The next speech on the agenda was a step-by-step tutorial on implementing Firebase cloud Messaging, a free cross-platform messaging solution, by Ganesh SP, a Flutter enthusiast and a software technologist affiliated with Philips. He started off with the topic by explaining what FCM and how it can be used to trigger notification and data messages, apply versatile message targeting and send messages from client apps. While the package runs best on servers or cloud-based services, Ganesh shed light on the subject by explaining practically through the help of an example on how to set up the platform, create an SHA-1 key to help with debugging, configure the analytics and add a project to enable console based triggering for composing notifications. He demonstrated the following examples in three different scenarios where the application was active, inactive and when the app was running in the background.
Manas Pratap Thakur, a seasoned developer from GeekyAnts who is well known for being a blockchain aficionado, was the next in line and he spoke about his latest work on implementing 3D design on Flutter applications by three dimensionalising widgets and set frame for each gesture value to control the animations better. His presentation was made explicable through an example of an OS image on which he places a stack, forms a scene and maps the movement of the animation using a gesture detector. He also justifies why he prefers to animate on Flutter as this platform doesn't mimic native SDK rendering engines and instead focuses on an approach that many gaming engines use.

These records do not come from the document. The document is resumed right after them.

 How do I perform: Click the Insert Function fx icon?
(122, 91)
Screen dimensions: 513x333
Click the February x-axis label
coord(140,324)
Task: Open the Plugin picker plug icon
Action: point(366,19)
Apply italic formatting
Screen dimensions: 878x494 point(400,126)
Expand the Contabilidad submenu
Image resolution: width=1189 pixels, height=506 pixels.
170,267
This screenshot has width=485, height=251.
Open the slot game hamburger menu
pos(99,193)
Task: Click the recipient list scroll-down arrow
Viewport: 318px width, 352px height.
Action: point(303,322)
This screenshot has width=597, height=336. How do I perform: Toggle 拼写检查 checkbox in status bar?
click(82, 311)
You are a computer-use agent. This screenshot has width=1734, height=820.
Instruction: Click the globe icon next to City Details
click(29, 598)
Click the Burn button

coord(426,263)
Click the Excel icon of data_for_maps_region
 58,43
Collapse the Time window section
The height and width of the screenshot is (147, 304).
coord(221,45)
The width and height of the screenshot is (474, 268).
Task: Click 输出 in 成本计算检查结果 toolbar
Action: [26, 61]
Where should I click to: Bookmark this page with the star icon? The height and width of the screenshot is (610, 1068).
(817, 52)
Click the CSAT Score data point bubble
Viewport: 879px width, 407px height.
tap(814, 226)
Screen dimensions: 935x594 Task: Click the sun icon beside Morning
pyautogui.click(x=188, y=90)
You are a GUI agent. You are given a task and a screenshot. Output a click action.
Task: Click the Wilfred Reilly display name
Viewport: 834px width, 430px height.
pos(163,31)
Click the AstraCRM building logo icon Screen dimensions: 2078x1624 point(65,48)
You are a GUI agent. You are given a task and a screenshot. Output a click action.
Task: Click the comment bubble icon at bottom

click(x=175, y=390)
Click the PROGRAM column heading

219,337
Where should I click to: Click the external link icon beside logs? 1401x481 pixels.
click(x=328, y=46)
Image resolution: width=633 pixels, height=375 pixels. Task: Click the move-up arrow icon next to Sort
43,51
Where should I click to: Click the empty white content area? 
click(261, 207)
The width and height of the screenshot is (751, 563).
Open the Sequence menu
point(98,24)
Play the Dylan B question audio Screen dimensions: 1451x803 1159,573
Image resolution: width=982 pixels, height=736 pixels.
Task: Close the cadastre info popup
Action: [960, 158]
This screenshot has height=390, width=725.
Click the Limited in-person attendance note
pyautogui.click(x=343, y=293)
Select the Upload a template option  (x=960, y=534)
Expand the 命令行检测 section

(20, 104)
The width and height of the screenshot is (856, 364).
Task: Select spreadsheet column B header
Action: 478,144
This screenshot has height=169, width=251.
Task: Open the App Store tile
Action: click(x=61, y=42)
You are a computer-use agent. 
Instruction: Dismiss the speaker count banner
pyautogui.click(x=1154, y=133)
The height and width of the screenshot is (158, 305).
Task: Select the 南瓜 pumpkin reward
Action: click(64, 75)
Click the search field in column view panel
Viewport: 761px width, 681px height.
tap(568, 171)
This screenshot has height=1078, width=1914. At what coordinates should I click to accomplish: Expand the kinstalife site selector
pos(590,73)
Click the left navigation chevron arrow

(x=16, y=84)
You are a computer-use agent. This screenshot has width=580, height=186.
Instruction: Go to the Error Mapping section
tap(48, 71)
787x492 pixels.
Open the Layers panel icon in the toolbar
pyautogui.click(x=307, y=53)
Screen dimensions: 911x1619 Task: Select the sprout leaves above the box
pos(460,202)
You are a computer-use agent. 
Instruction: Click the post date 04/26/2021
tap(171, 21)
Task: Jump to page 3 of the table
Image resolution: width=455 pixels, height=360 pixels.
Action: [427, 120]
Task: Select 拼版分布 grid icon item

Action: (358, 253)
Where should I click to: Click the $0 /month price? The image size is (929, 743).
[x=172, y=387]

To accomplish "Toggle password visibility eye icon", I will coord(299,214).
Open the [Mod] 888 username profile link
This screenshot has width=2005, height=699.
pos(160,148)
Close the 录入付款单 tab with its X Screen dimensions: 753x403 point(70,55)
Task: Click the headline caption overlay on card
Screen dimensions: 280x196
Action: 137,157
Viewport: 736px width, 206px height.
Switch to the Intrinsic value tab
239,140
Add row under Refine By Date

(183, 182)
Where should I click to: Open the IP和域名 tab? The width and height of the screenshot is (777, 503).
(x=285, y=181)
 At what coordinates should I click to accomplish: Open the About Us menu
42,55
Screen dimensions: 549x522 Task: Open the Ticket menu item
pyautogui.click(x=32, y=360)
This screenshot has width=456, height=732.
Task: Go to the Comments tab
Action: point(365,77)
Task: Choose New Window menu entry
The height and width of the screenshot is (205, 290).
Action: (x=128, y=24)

Manas’ presentation explores how to achieve the desired animatic effect by rotating, scaling, translating, dragging and setting depth to the object instead of using preset software packages which have their own limitations.
The final talk for the day was on the topic of running Dart on ARM servers by Chris Swan from The @Company, a company which seeks to make the internet a safer place by assuring data privacy. He started the discussion about how ARM servers are being extensively used globally due to the fact that it does a great job at complementing Flutter applications while being extensively utilised for cloud computing and IoT. Swan thought it suitable to adapt ARM into his company’s functioning as they use secondary servers which store and manage how applications share data in the cloud, which would further help with the organisation’s data management policies. The goal behind this decision was to allow flexibility and to give people the choice to implement ARM when using the application while also rendering the app to be ready to run secondaries on other platforms like Amazon.
The meetup was informative and covered many interesting happenings in the Flutter community. The session was brought to a close with the panelists addressing the audience’s questions.